**What is expected:**
The expected output is the complete listing, copied exactly.

**Supplied material:**
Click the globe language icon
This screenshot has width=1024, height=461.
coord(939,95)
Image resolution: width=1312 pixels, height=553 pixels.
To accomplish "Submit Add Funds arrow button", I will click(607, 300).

**Result for this exercise:**
Click the globe language icon
This screenshot has width=1024, height=461.
coord(939,95)
Image resolution: width=1312 pixels, height=553 pixels.
To accomplish "Submit Add Funds arrow button", I will click(607, 300).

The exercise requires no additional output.